### Provided information
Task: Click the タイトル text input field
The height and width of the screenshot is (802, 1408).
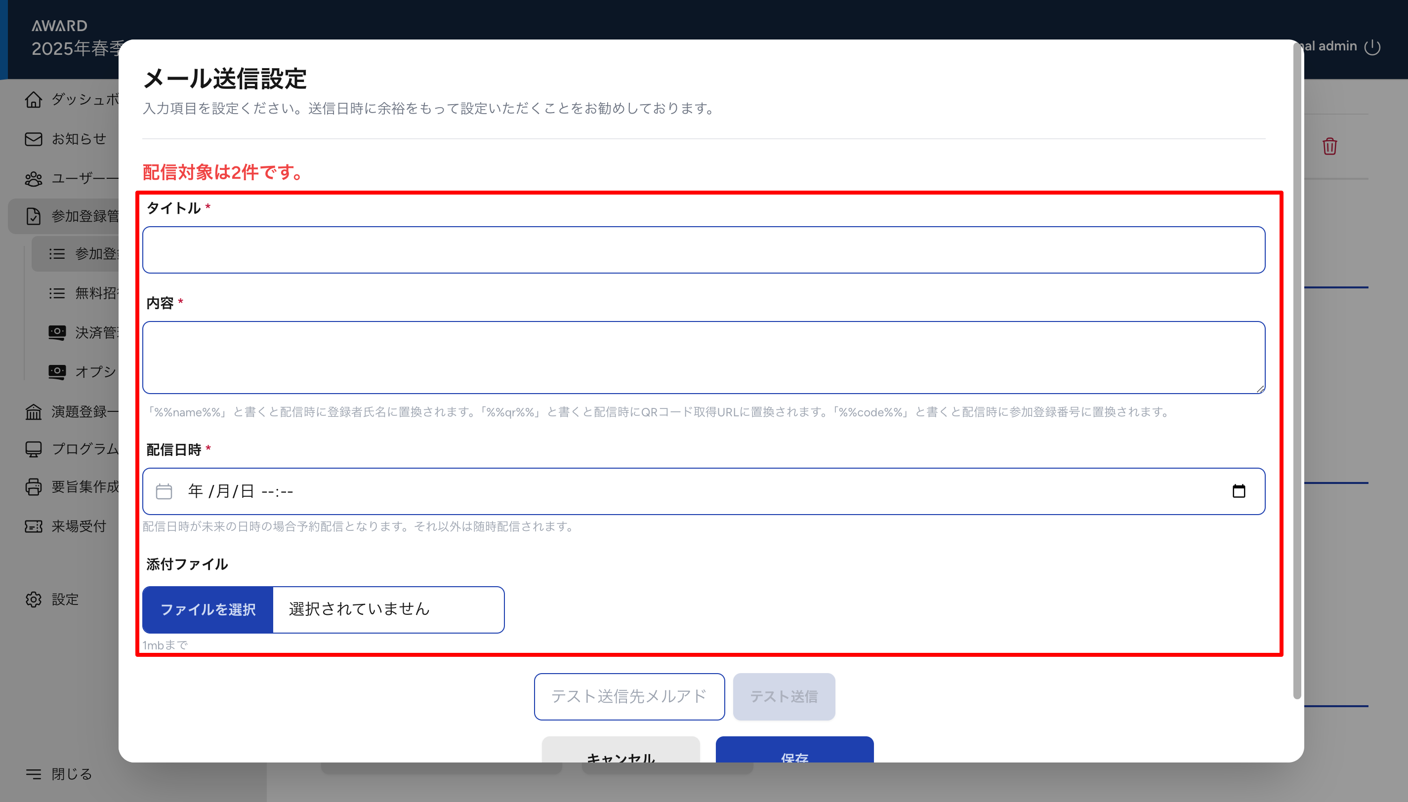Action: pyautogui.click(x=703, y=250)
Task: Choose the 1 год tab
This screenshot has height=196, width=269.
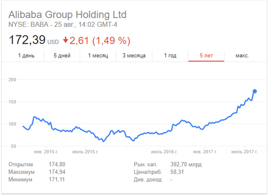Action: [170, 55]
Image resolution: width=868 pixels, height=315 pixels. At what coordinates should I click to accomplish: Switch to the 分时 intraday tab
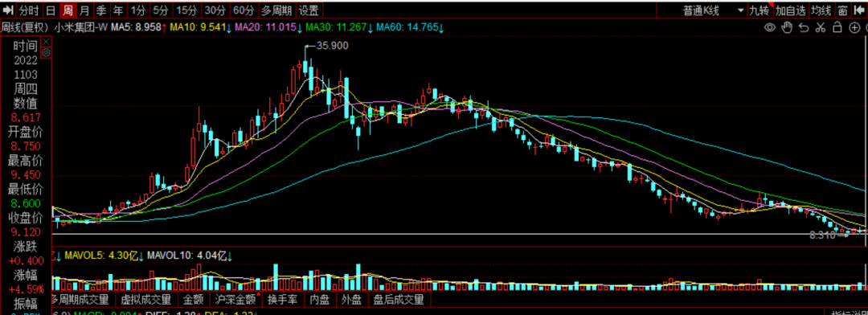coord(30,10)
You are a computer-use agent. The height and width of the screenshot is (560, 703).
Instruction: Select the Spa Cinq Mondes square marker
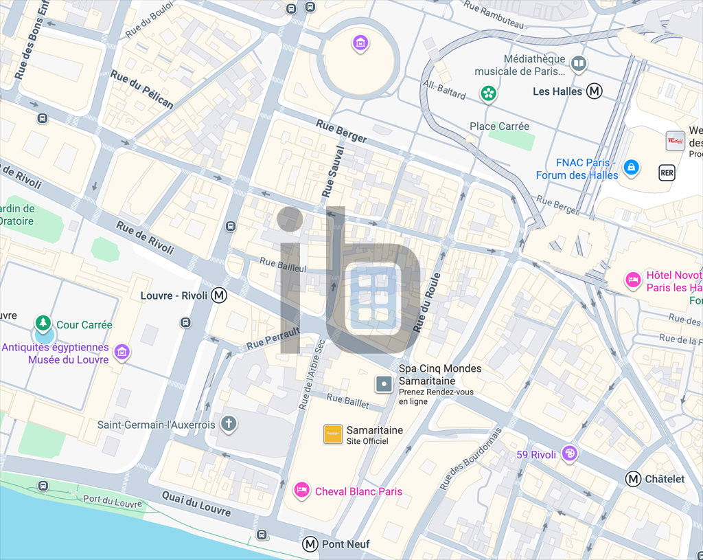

### Problem requirements
Repeat word for word the stretch from the line containing "You are a computer-use" through the end of the records, leaving out the pictures.

### Written answer
You are a computer-use agent. The height and width of the screenshot is (560, 703).
Instruction: Select the Spa Cinq Mondes square marker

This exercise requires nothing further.